Aside from the question of whether broader sanctions against Israel may be justified given its apartheid practices, it is clear that trade with settlements is illegal. Activists should make the point that banning such trade is not a “sanction” but a legal obligation: this trade should simply not exist.
Israel’s fear of trade measures
Trade measures were an important tool in bringing down apartheid in South Africa.
Like its South African counterpart a generation ago, the Israeli apartheid regime fears the potential of trade measures and tries to undermine them before they materialize.
Aggressive Israeli efforts to try to thwart the boycott, divestment and sanctions (BDS) movement include a 2011 law that allows boycott advocates to be sued for damages, and recent legislation that bars supporters of BDS from entering the country.
In the United States, President Barack Obama signed into law in 2015 a provision backed by Israel lobby groups that makes thwarting a boycott of Israel a key objective of trade talks with the European Union.
Meanwhile, Israel and its surrogates have supported a raft of legislation that aims to stigmatize or penalize BDS in Europe and North America.
But rather than silence the movement, this has only spurred resistance, which governments have heard.
Last year, the European Union joined several of its member states – Sweden, Ireland and the Netherlands – in recognizing the right of its citizens to advocate for the boycott of Israel.
This position was backed by 200 European legal experts, who wrote that efforts to prohibit BDS curtail basic human rights and aim at “exempting a particular state from the advocacy of peaceful measures designed to achieve its compliance with international law.”

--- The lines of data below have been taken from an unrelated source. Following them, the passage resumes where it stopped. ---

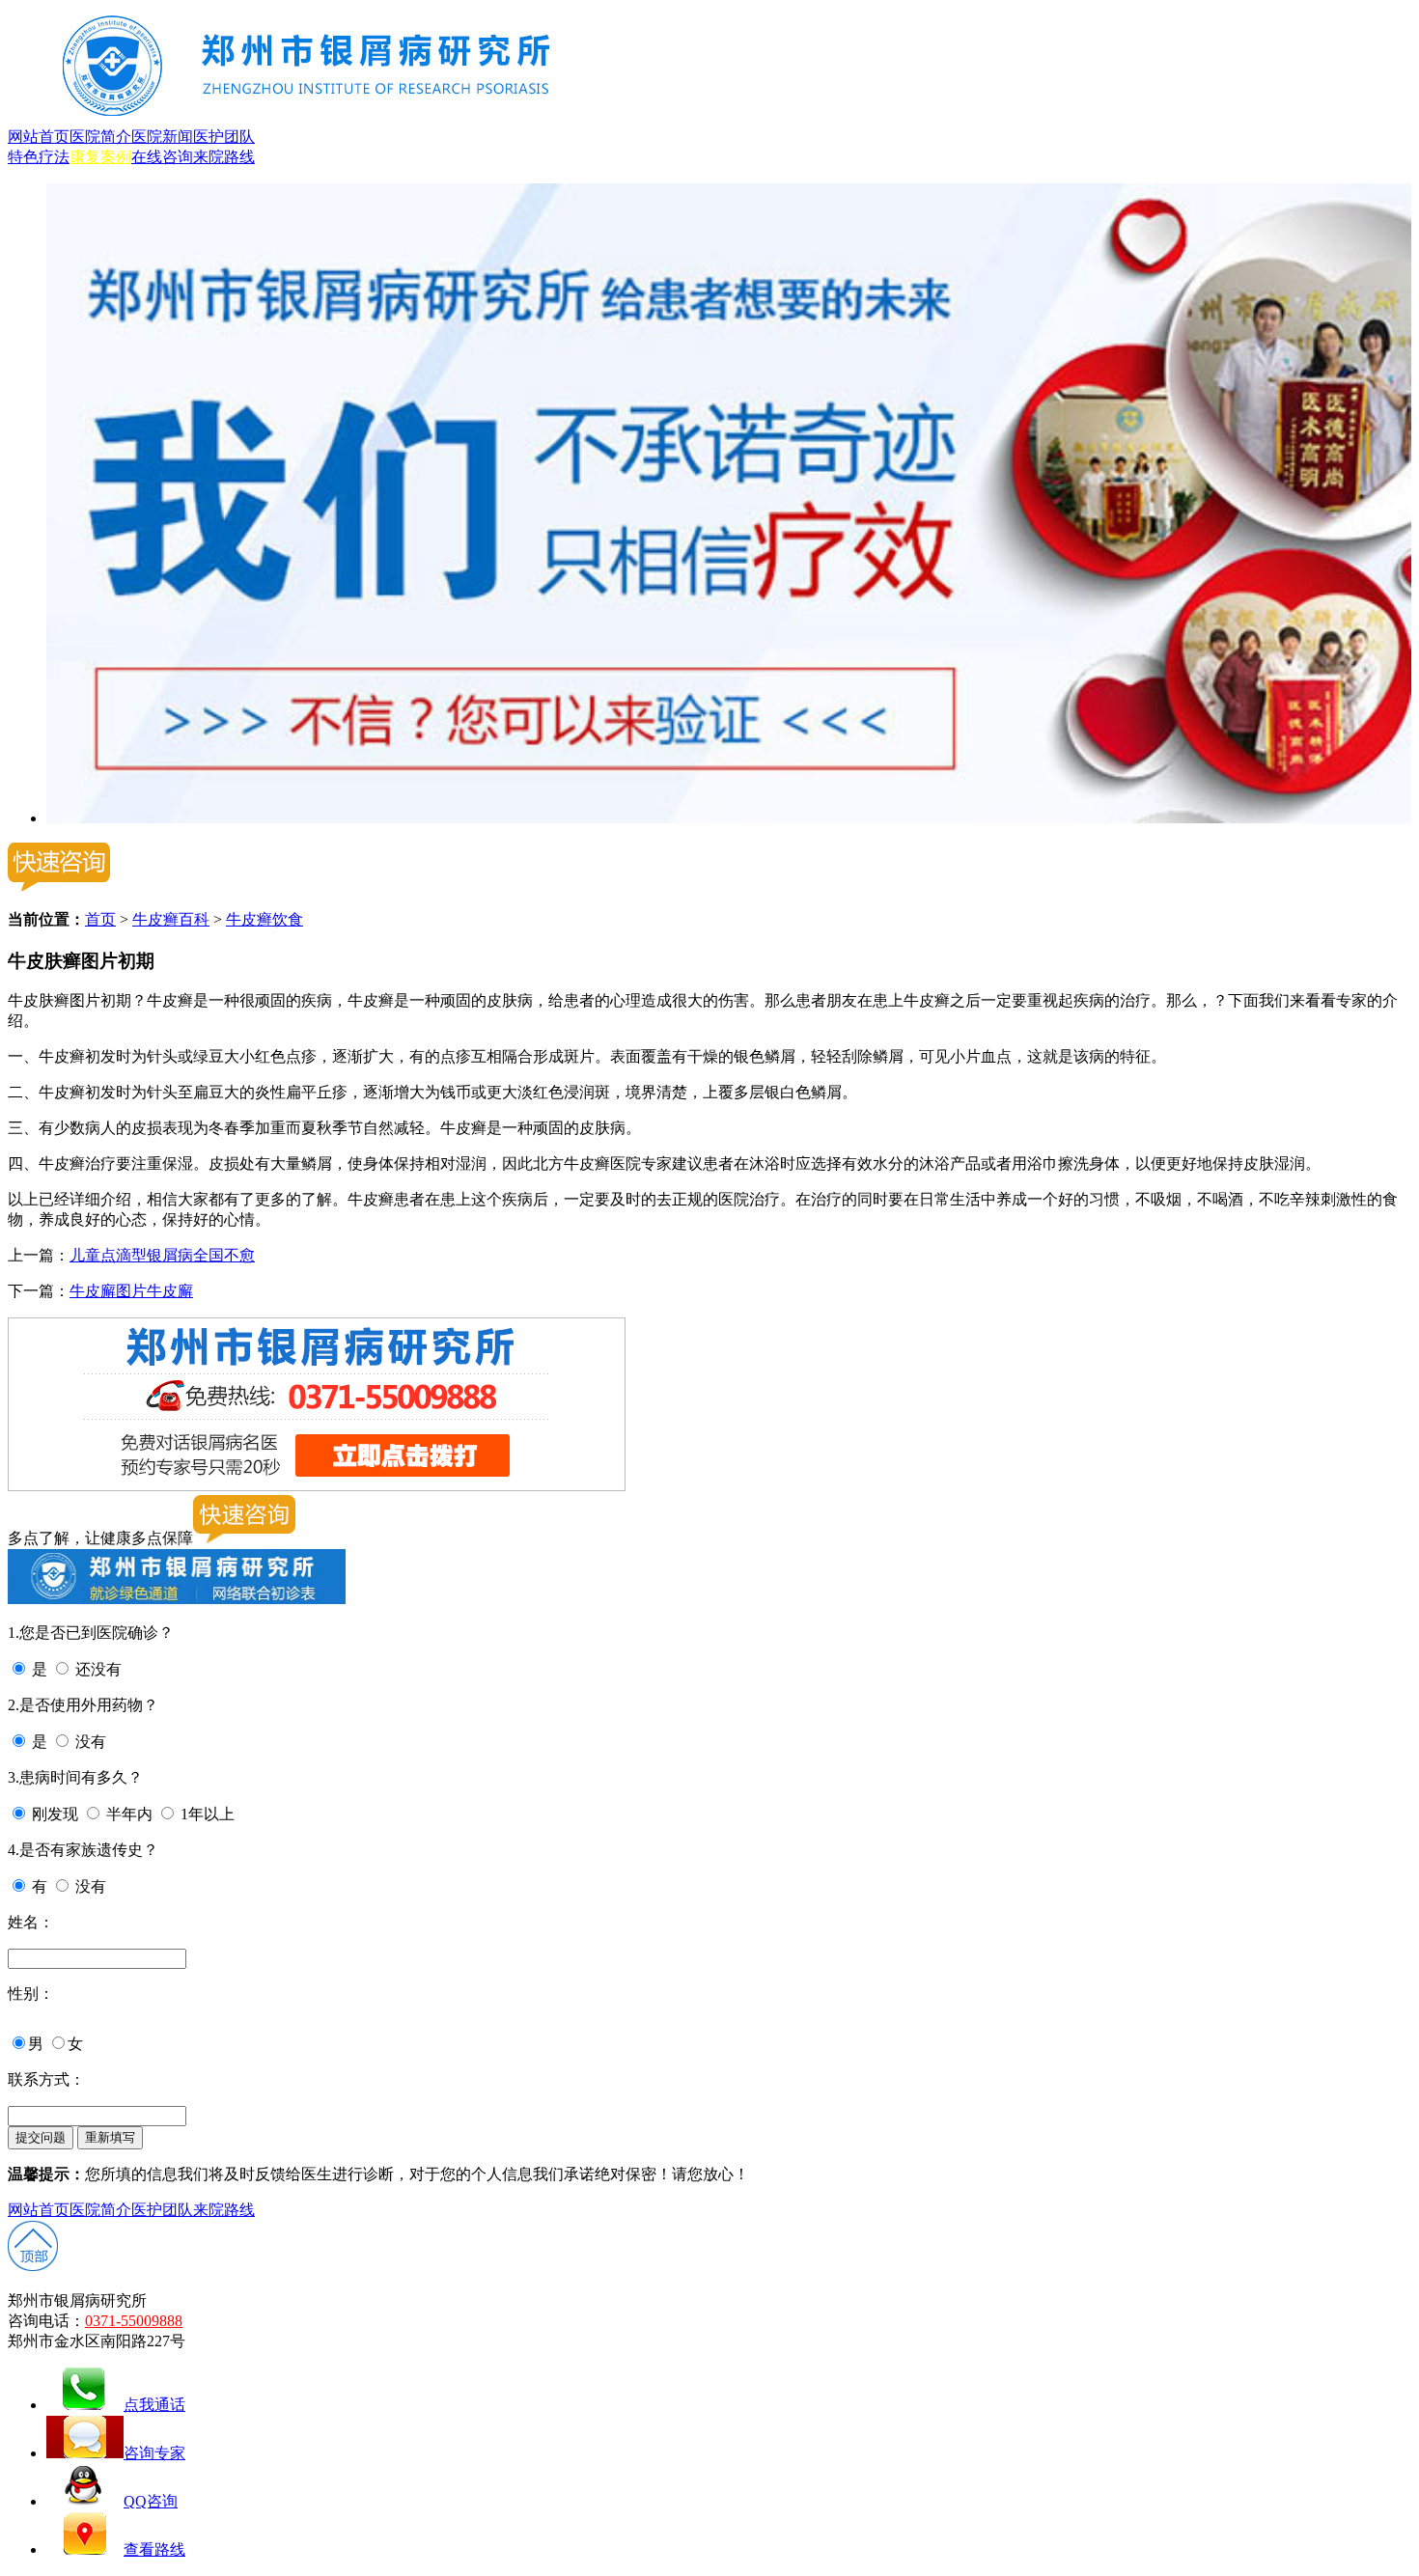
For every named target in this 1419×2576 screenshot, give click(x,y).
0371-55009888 (133, 2321)
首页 (100, 919)
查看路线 (154, 2549)
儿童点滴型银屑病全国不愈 (162, 1255)
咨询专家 (154, 2453)
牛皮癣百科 (170, 919)
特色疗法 (39, 157)
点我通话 (154, 2404)
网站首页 (39, 136)
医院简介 (100, 136)
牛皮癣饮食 (264, 919)
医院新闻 (162, 136)
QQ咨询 (151, 2501)
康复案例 (100, 157)
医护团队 (224, 136)
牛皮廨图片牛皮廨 (131, 1291)
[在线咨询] (728, 818)
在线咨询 (162, 157)
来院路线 (224, 157)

At a moment when the world appears to have entered a phase of profound and dangerous political polarization, the only silver lining is that it is easier to stand up for what is right and, in this case, legally just.
In December, Israel reacted with rage to the UN Security Council resolution condemning its settlements, as well as to the speech by John Kerry, then US secretary of state, explaining that it simply restated long-standing policy.
Rather than addressing the criticisms of its actions, Israel cozied up to Donald Trump – a man whose manipulation of contemporary, legitimate popular anger is clearly not matched by a willingness to learn from the tragedies of human history, whose bitter lessons spurred the development of modern international law.
Together, they form a destabilizing duo: Trump advocated international crimes during his campaign and Israel routinely commits them.
Their joint contempt for international law was on display again last month, when the US administration pressured the UN secretary-general into censoring a landmark report that found Israel practices apartheid.
Stand up for what’s right
None of this makes international law less relevant. Rather, an active legal discipline and self-disciplined activists working together are the key to ensuring compliance.
Individual scholars must have the courage to vigorously demand compliance with the most fundamental norms of international law. Or we can sit back and wait for the next human catastrophes, from which we can then again “draw lessons.”
Israel has no serious responses to the evidence of its violations, which is why it resorts to bullying and smear campaigns.
Just as in a court of law, it is up to activists to remain calm and to unapologetically and repeatedly explain why trade with settlements should be banned.
This plea is not to convince the guilty party, but to engage and activate the public and the few honorable politicians who care about doing what is right.
We need to build on the political momentum we have now, where more people are ready to recognize a stark reality: Israel unquestionably implements apartheid practices, and settlements violate fundamental norms of international law.
What can we do about that? Stop trading with them. It is not an option, but a legal obligation.
Tom Moerenhout is a legal scholar at the Graduate Institute of International and Development Studies, and Associate at the International Institute for Sustainable Development.